*PASSAGE SHOWN:*
Content starts

JS DOM - 01.01 - DOM

Manipulating DOM with JavaScript

Document Object Model (DOM)

DOM Living Standard.
The DOM represents all page content that can be modified.
The document object is the main “entry point” to the page. We can change or create anything on the page using it.

document.body.style.background = "red";

setTimeout( () => document.body.style.background = "", 1000);
// change the style back after 1 second.   "red" became ""

The browser builds up a model of the HTML document’s structure and uses this model to draw the page on the screen. This representation of the document’s structure that can be read or modified. It is a live data structure: when it’s modified, the page on the screen is updated to reflect the changes.

HTML is a set of boxes, For each box there is an object we can interact with to find out things such as what HTML tag it represents and which boxes and text it contains.
This representation is DOM.

DOM is tree like representation of contents of a webpage - a tree of “nodes” of different relationships depending on how they are arranged in the HTML document.

Browser Object Model (BOM)

The Browser Object Model (BOM) represents additional objects provided by the browser (host environment) for working with everything except the document.
The functions alert/confirm/prompt are also a part of the BOM: they are not directly related to the document, but represent pure browser methods for communicating with the user.
The BOM is a part of the general HTML specification.

Browser functions: setTimeoutalertlocation and so on.
navigator.userAgent – about the current browser, and navigator.platform – about the platform (can help to differentiate between Windows/Linux/Mac etc).


DOM tree

In DOM every HTML tag is an object.
Nested tags are “children” of the enclosing one.
The text inside a tag is an object as well.

The DOM represents HTML as a tree structure of tags, every tree node is an object.

Tags are element nodes (or just elements) and for the tree structure.
<html> is at the root, then <head> and <body> are its children.

The text inside elements form text nodes labeled as #text. It contains only string, it will not have children so always forms the leaf of the tree.

There are 12 node types. In practice we usually work with 4 of them:

  1. document – the “entry point” into DOM.
  2. element nodes – HTML-tags, the tree building blocks.
  3. text nodes – contain text.
  4. comments – sometimes we can put information there, it won’t be shown, but JS can read it from the DOM.

Content ends

*ENTRIES PROVIDED:*
Content starts

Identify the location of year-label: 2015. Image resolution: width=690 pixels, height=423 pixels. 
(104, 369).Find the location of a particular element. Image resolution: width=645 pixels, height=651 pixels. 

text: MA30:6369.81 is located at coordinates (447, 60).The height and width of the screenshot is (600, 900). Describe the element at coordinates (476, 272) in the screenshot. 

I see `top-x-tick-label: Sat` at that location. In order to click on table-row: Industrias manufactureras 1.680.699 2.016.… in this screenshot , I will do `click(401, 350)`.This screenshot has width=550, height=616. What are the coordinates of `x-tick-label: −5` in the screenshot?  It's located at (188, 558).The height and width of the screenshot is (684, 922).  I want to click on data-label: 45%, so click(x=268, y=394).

Content ends

*TASK SET:*
• A. Quote the DOM notes word for word, beginning at the words "navigator.userAgent – about the" and stopping after the words "are its children.".
• B. Answer these questions from the DOM notes:
(i) How many node types exist, and how many are usually worked with in practice?
(ii) Which tag sits at the root of the DOM tree?
(iii) What does navigator.userAgent provide information about?
The data is separate material from the DOM notes.

*EXPECTED OUTPUTS:*
• A.
navigator.userAgent – about the current browser, and navigator.platform – about the platform (can help to differentiate between Windows/Linux/Mac etc).


DOM tree

In DOM every HTML tag is an object.
Nested tags are “children” of the enclosing one.
The text inside a tag is an object as well.

The DOM represents HTML as a tree structure of tags, every tree node is an object.

Tags are element nodes (or just elements) and for the tree structure.
<html> is at the root, then <head> and <body> are its children.

• B.
(i) There are 12 node types, and 4 of them are usually worked with in practice.
(ii) The <html> tag.
(iii) The current browser.